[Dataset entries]
********
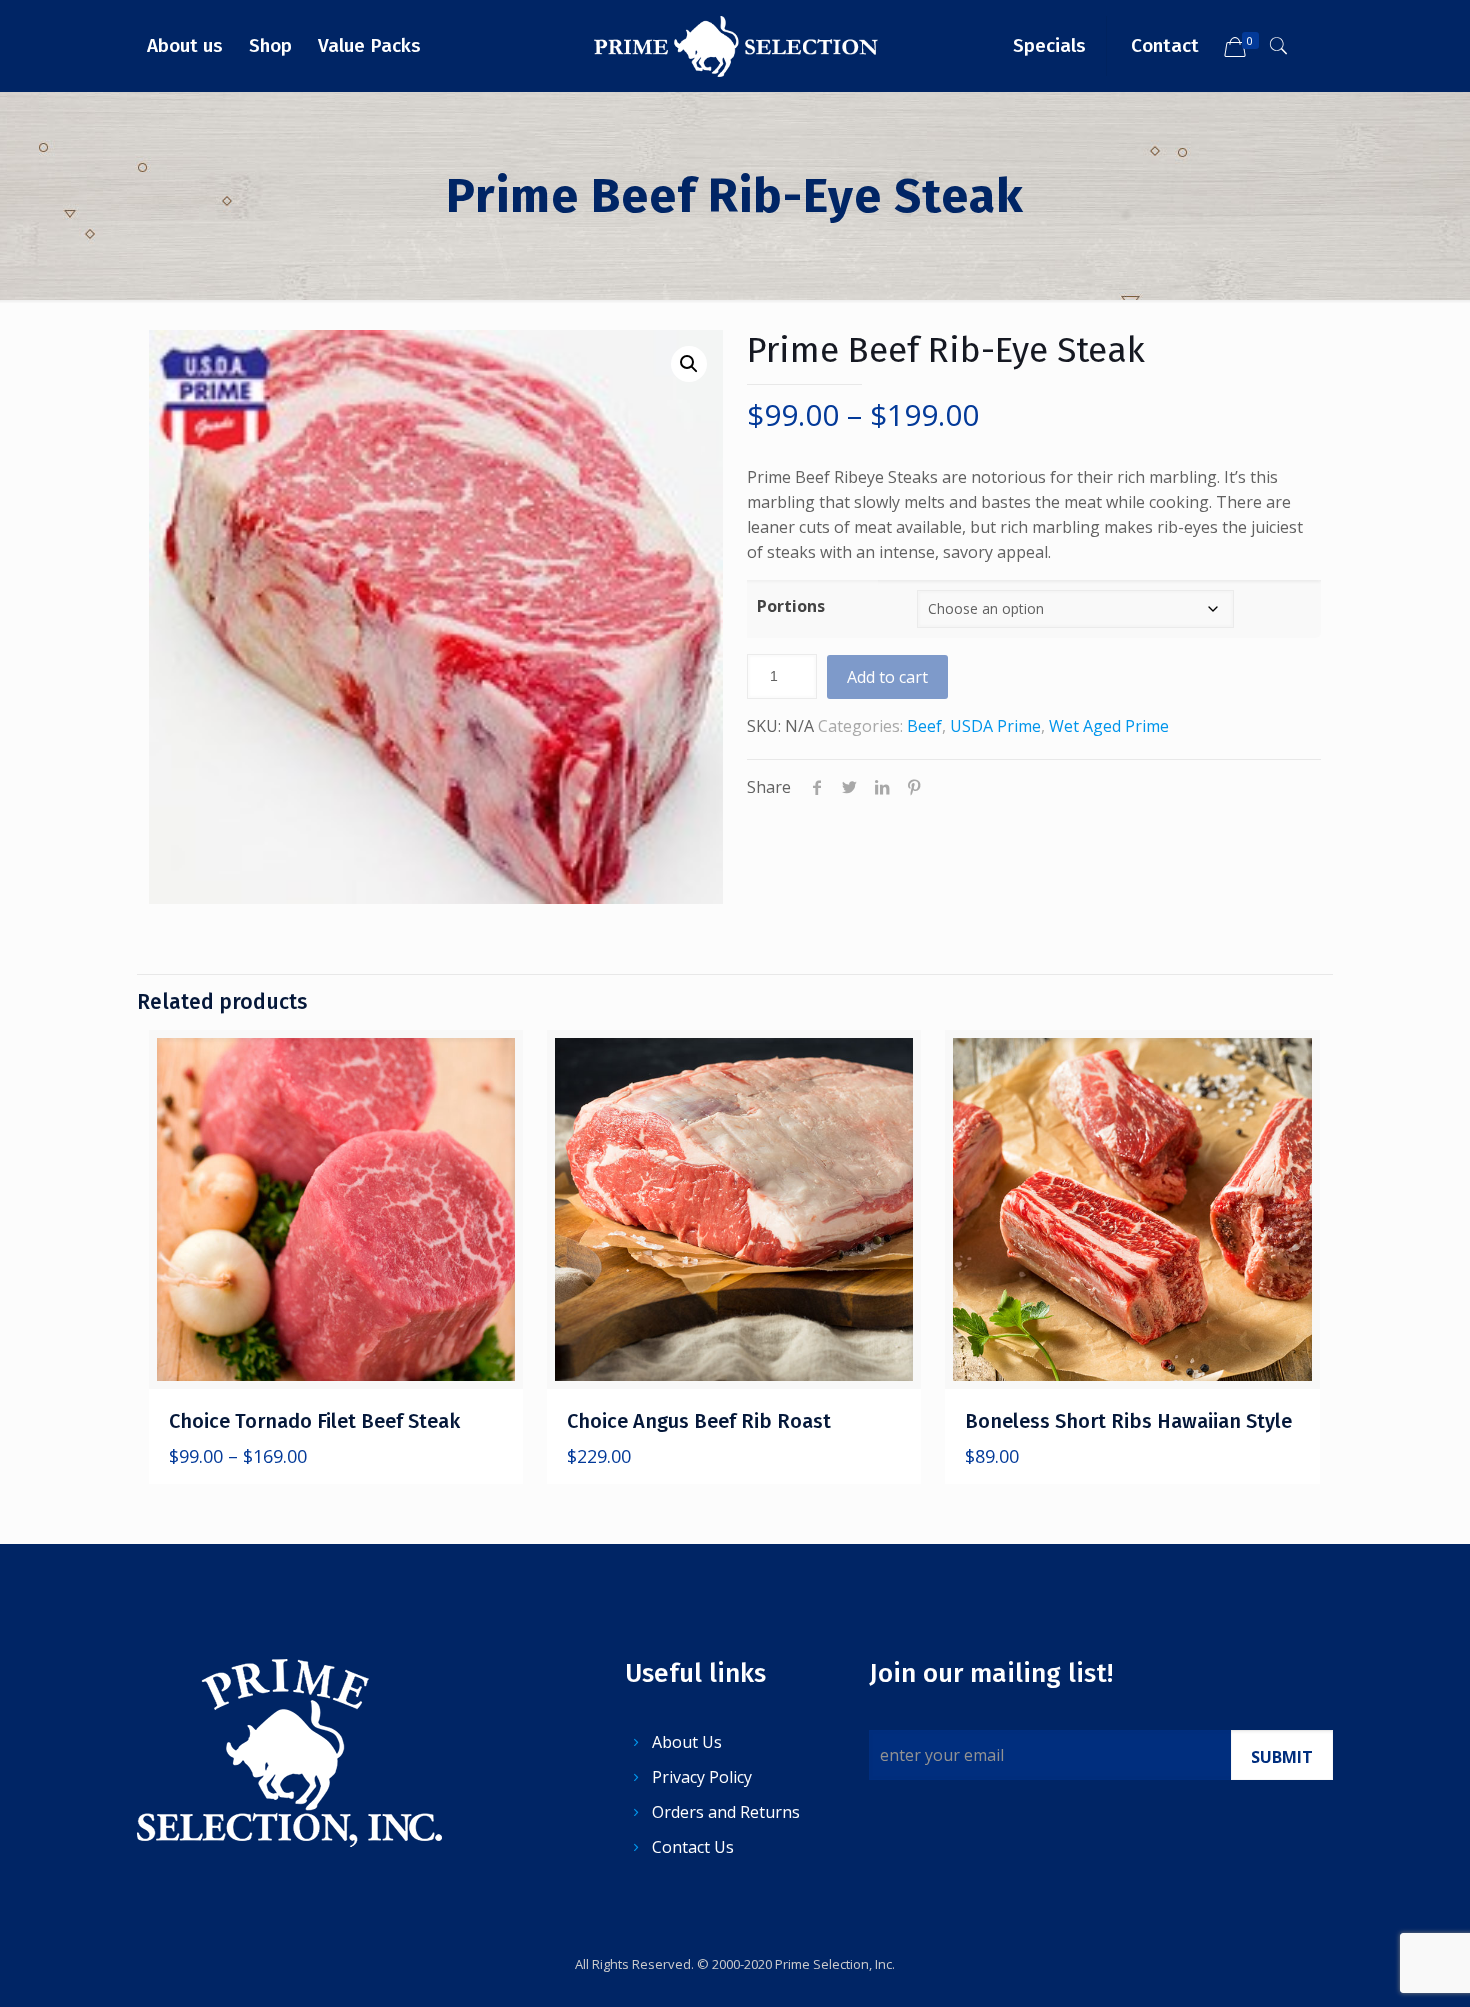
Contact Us (693, 1847)
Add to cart (887, 677)
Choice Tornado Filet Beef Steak (314, 1421)
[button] (689, 364)
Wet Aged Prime (1109, 726)
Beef (924, 726)
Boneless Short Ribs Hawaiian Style (1128, 1421)
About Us (687, 1742)
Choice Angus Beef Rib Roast (699, 1421)
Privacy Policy (702, 1777)
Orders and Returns (726, 1812)
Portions (791, 606)
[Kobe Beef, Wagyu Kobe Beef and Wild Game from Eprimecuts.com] (735, 45)
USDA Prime (995, 726)
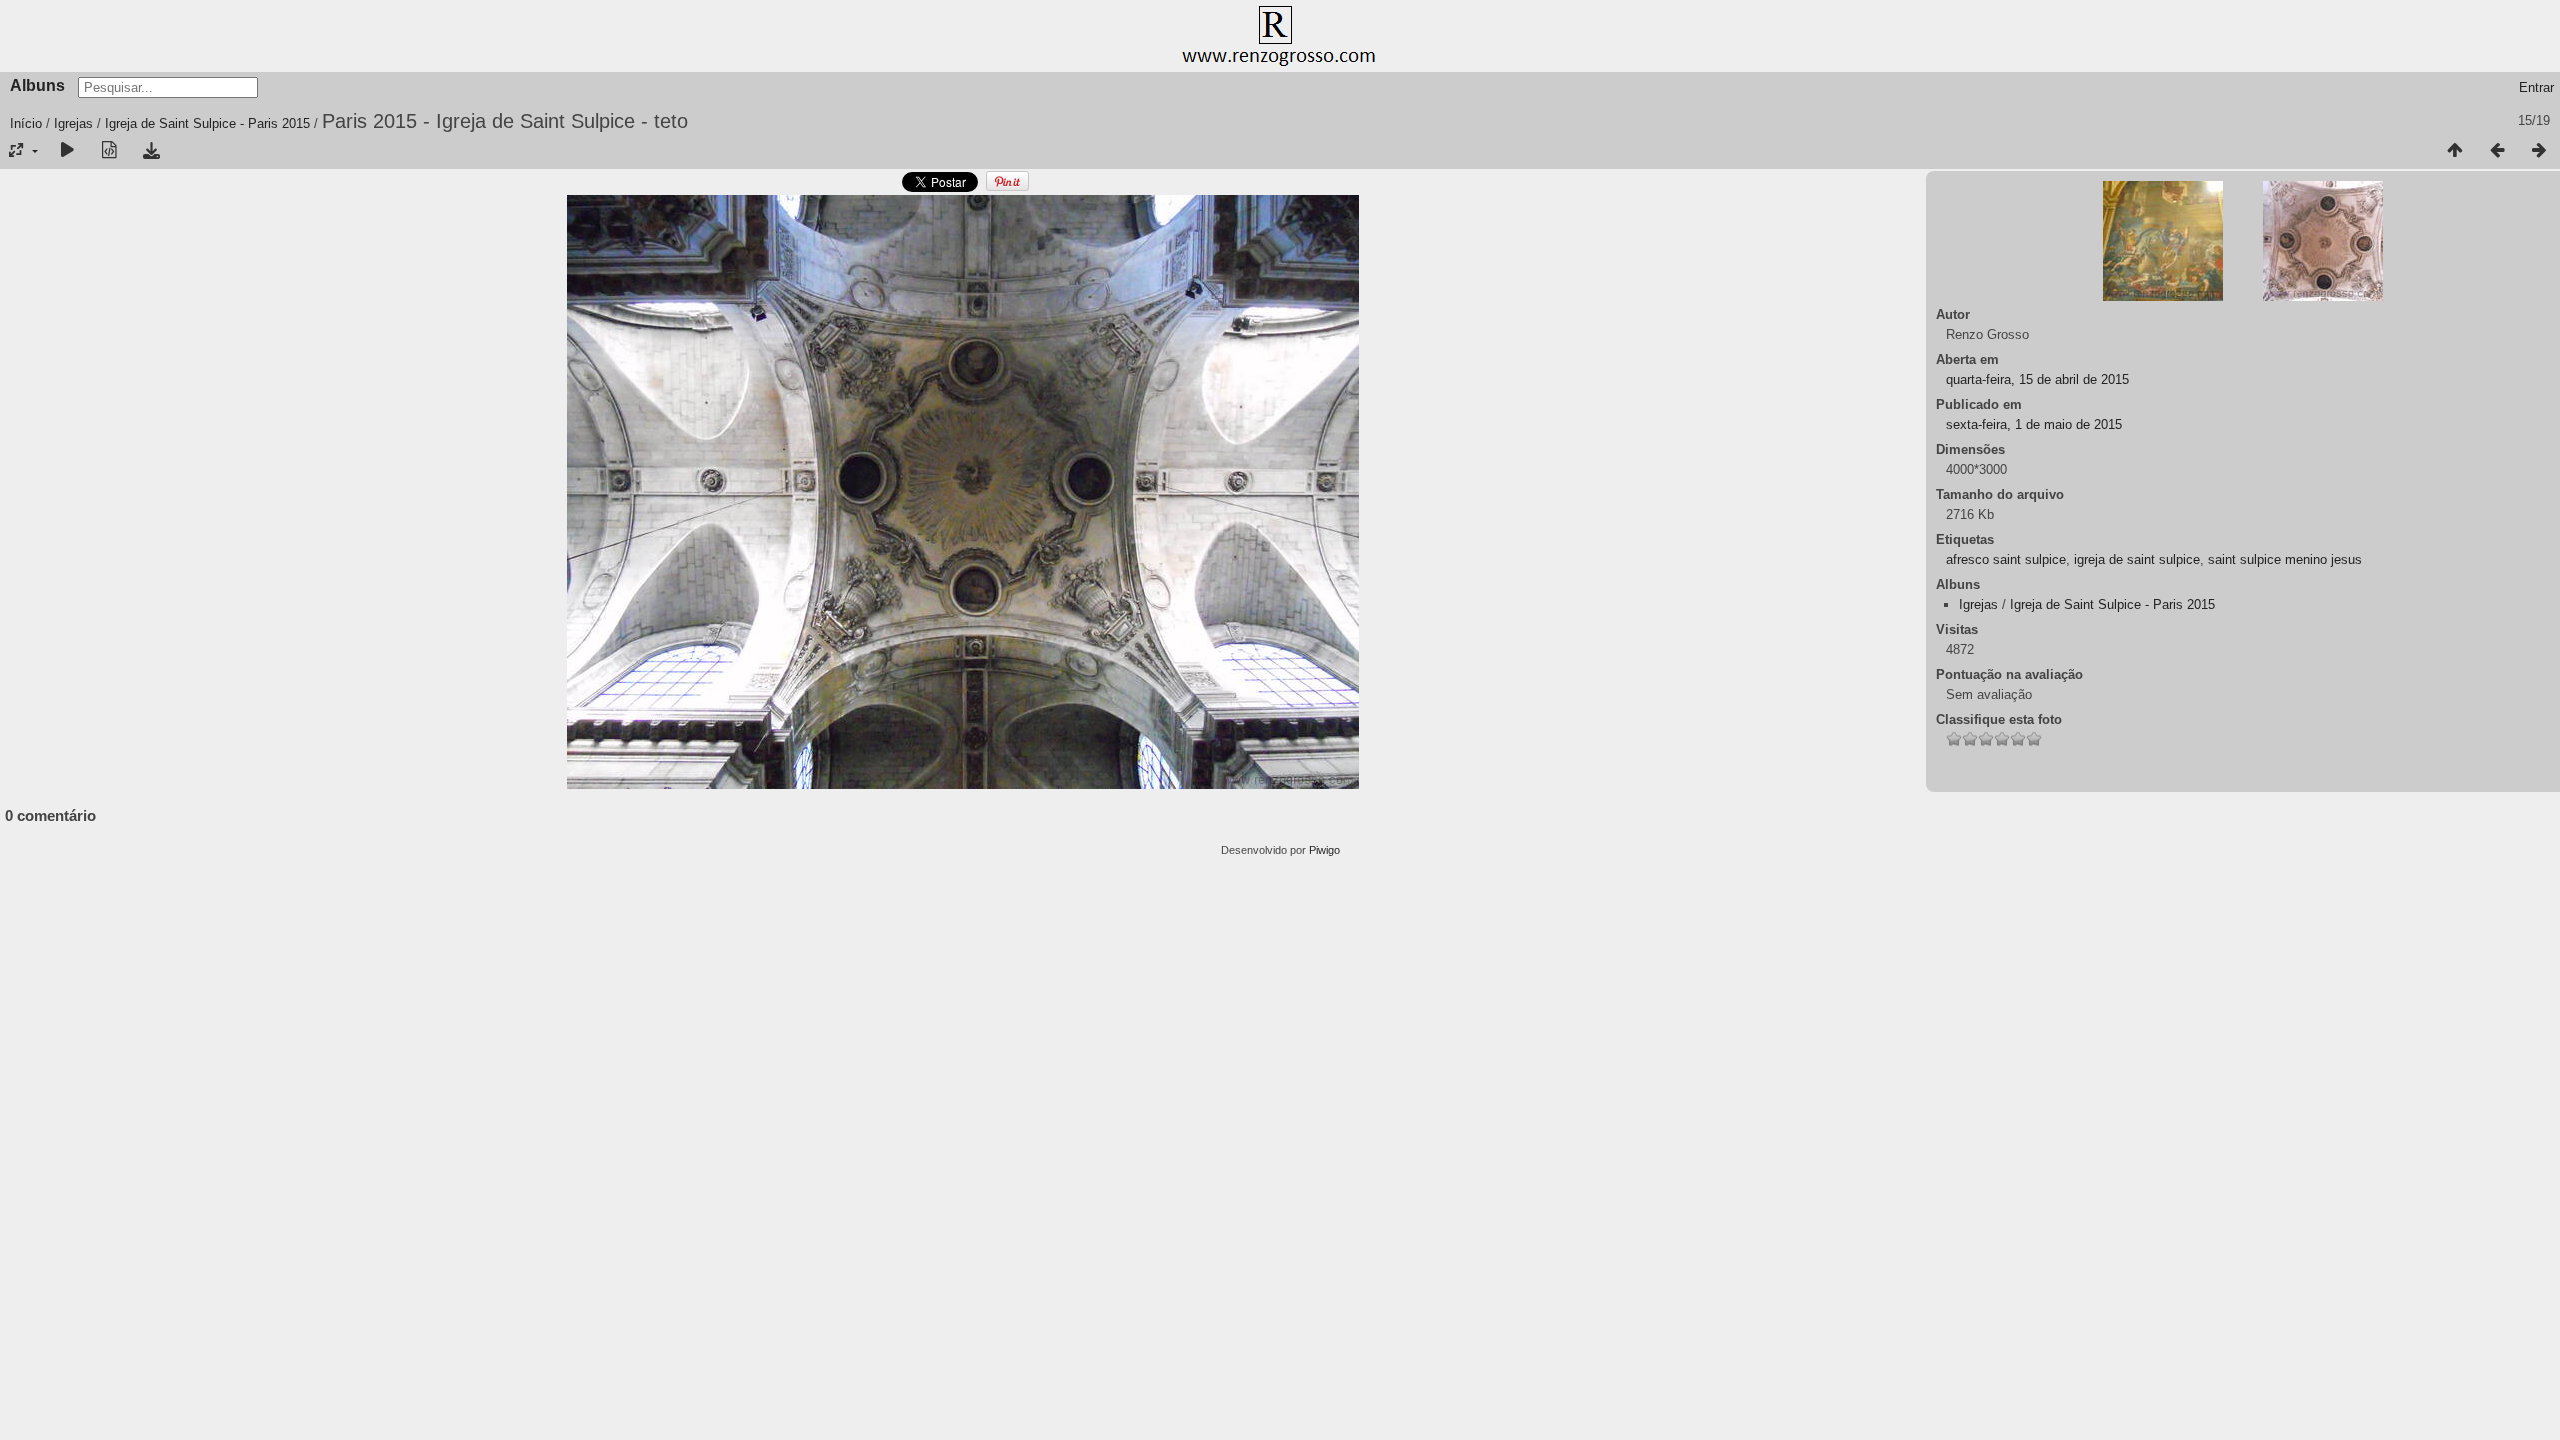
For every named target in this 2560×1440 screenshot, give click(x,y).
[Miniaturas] (2455, 151)
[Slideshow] (67, 151)
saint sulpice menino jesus (2285, 559)
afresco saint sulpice (2006, 559)
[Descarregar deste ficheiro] (151, 151)
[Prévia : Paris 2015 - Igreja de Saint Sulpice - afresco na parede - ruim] (2497, 151)
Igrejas (73, 123)
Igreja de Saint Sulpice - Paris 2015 (207, 123)
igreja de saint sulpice (2137, 559)
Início (26, 123)
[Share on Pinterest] (1007, 187)
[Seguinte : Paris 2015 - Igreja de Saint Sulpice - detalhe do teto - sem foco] (2539, 151)
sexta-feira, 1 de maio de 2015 (2034, 424)
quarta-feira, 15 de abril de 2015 (2037, 379)
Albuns (37, 85)
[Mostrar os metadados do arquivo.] (109, 151)
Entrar (2536, 87)
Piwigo (1324, 850)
********
### [WORK REQUEST]
Reading through the records above, report each line in which the string "Paris" is found.

### [WRITTEN SOLUTION]
[Prévia : Paris 2015 - Igreja de Saint Sulpice - afresco na parede - ruim] (2497, 151)
Igreja de Saint Sulpice - Paris 2015 (207, 123)
[Seguinte : Paris 2015 - Igreja de Saint Sulpice - detalhe do teto - sem foco] (2539, 151)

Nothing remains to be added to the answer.